Go through the listing beneath and show each line containing the string "next".
______________________________
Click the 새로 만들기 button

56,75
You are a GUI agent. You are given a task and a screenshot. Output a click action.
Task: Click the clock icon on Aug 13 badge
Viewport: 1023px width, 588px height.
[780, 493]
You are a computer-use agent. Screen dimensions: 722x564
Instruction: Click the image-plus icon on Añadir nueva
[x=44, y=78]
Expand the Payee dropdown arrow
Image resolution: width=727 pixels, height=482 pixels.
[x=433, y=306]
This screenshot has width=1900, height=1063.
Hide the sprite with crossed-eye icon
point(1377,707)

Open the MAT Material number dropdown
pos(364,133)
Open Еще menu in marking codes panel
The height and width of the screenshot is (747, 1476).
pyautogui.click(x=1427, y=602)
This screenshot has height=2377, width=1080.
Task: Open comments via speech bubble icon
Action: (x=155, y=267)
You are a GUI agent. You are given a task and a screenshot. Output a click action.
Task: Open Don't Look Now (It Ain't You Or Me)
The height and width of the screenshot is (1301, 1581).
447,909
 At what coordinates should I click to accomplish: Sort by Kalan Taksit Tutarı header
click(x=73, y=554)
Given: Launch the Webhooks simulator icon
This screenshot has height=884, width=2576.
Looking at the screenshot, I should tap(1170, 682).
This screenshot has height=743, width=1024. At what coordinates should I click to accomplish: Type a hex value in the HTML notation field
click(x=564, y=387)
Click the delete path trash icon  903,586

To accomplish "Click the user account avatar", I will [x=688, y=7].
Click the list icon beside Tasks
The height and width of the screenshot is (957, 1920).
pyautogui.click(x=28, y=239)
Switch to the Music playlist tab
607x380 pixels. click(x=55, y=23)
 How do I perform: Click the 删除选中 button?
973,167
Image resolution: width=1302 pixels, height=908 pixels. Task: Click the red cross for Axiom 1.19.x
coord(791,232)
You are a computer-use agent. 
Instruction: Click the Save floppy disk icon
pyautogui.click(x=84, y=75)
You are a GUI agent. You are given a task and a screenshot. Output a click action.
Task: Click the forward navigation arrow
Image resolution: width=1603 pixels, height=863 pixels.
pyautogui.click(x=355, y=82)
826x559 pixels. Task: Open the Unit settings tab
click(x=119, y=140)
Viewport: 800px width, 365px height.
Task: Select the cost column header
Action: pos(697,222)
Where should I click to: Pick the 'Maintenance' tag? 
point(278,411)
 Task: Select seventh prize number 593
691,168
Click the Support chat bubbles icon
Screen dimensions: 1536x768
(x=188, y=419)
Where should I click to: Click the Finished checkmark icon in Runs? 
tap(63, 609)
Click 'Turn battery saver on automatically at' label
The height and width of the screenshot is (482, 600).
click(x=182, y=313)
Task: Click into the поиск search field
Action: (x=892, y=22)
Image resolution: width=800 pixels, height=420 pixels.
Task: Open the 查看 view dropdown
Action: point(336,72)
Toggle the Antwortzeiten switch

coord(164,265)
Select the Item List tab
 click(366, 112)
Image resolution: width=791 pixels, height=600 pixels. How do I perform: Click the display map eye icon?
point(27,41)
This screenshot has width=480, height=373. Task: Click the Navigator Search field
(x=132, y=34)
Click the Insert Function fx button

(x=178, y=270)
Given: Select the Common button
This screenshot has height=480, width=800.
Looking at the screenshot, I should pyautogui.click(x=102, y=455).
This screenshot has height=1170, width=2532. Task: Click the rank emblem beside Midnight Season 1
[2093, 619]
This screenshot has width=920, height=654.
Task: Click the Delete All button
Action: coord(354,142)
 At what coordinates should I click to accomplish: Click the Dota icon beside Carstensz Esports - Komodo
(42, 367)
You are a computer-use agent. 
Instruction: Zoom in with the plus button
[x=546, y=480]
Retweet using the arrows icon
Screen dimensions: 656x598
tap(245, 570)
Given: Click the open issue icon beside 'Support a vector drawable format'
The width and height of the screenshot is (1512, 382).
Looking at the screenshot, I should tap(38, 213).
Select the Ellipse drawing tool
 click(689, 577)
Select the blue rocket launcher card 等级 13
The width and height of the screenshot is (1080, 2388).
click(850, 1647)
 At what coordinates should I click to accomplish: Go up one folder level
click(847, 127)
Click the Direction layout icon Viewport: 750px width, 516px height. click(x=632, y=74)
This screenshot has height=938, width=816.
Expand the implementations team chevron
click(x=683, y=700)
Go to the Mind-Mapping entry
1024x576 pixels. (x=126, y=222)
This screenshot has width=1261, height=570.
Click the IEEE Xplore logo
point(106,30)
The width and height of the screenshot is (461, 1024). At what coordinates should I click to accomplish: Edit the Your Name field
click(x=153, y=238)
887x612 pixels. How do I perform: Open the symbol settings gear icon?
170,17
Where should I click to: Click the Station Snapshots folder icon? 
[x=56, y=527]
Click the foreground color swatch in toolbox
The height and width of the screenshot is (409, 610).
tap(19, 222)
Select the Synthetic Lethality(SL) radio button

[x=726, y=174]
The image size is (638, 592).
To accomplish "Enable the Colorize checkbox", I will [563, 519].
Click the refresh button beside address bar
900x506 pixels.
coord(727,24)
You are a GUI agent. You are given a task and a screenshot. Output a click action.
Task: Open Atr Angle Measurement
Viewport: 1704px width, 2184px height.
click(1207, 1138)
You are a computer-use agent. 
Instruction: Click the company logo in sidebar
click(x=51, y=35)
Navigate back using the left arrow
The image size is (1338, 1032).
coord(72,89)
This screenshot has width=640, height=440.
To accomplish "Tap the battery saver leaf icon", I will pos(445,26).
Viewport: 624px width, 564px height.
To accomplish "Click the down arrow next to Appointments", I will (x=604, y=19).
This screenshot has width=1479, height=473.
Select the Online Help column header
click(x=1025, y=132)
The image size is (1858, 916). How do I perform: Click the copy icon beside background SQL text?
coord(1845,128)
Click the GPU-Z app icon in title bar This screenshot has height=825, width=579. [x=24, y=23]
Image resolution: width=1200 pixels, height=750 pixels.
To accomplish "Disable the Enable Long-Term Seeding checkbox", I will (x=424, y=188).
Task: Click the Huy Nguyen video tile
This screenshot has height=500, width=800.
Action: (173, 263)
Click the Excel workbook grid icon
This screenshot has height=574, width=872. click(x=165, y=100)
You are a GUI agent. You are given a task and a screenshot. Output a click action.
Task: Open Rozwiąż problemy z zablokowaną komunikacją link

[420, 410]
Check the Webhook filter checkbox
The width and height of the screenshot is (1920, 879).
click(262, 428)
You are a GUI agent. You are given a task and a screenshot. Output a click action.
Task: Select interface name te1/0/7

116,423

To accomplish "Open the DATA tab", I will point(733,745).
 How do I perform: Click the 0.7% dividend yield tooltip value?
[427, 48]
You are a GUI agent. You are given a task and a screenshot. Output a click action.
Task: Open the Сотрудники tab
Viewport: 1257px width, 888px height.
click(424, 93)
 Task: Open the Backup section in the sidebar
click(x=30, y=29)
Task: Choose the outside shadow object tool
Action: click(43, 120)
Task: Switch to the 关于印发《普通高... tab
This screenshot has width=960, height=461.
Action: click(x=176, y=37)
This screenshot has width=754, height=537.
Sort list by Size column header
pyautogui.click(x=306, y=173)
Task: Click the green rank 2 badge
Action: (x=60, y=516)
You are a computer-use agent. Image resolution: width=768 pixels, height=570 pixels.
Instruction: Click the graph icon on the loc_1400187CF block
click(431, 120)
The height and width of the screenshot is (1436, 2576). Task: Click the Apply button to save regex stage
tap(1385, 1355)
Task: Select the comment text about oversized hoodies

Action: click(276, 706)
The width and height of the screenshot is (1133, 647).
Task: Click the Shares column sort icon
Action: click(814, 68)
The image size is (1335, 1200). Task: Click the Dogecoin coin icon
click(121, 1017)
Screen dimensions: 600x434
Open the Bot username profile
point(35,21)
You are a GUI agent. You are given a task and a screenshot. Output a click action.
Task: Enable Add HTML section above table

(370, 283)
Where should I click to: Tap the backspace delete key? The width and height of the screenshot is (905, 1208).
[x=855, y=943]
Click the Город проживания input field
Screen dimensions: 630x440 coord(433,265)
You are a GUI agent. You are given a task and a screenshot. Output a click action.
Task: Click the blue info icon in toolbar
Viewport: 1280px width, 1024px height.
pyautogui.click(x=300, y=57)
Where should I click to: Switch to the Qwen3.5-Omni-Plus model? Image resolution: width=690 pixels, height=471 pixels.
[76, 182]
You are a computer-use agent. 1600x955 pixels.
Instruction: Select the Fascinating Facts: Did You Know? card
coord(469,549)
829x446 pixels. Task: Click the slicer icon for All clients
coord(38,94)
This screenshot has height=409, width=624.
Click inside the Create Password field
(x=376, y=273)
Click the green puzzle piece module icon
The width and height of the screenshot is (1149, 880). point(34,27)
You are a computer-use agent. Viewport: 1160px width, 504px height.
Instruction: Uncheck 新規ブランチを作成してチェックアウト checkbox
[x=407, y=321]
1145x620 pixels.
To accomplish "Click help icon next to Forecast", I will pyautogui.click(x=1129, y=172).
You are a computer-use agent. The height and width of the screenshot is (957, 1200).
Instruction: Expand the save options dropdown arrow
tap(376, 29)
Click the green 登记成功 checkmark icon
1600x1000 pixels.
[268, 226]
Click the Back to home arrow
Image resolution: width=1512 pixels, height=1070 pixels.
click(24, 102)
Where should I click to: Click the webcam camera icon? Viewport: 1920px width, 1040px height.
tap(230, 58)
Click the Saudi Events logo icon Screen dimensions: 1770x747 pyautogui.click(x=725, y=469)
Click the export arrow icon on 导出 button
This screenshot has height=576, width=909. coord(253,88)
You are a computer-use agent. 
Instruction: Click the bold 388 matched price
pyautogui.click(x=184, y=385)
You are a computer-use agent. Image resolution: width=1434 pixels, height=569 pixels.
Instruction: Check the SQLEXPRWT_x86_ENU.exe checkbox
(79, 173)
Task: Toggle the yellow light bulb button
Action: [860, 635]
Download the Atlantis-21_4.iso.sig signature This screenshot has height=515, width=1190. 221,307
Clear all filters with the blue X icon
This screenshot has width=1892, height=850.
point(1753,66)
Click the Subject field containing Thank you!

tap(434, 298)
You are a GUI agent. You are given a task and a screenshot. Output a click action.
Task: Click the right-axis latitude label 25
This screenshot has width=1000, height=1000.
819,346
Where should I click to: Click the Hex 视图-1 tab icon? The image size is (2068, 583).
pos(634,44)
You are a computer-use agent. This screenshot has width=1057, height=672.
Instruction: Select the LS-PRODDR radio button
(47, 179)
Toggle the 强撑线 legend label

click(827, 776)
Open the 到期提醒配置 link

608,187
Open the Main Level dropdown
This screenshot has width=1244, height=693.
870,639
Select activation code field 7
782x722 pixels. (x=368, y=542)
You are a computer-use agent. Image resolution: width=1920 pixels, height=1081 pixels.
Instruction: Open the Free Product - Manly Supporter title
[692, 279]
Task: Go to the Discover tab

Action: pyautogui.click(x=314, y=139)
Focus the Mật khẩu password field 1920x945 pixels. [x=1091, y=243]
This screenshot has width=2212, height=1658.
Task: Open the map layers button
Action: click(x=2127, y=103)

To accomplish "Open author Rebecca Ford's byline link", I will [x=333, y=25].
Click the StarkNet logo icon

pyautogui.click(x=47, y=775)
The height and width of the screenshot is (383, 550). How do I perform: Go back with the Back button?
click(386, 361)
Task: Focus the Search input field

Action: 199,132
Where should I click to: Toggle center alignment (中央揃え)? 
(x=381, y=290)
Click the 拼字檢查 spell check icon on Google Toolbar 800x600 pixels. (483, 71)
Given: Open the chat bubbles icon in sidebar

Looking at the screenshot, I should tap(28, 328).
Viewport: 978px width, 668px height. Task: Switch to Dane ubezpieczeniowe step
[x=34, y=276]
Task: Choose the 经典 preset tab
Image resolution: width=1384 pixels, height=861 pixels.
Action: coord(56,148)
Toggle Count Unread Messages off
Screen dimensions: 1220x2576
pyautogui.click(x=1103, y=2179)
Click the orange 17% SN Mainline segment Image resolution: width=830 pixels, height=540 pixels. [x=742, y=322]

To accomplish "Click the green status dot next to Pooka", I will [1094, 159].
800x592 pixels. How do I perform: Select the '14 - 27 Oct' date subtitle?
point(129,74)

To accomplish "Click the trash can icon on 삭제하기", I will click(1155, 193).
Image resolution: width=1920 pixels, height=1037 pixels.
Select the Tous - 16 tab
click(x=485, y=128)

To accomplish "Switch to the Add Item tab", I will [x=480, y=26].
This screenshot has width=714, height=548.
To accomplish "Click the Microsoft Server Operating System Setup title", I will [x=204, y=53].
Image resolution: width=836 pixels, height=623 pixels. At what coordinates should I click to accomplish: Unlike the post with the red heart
______________________________
» **Result for this task**:
To accomplish "Click the down arrow next to Appointments", I will (x=604, y=19).
To accomplish "Click help icon next to Forecast", I will pyautogui.click(x=1129, y=172).
To accomplish "Click the green status dot next to Pooka", I will [1094, 159].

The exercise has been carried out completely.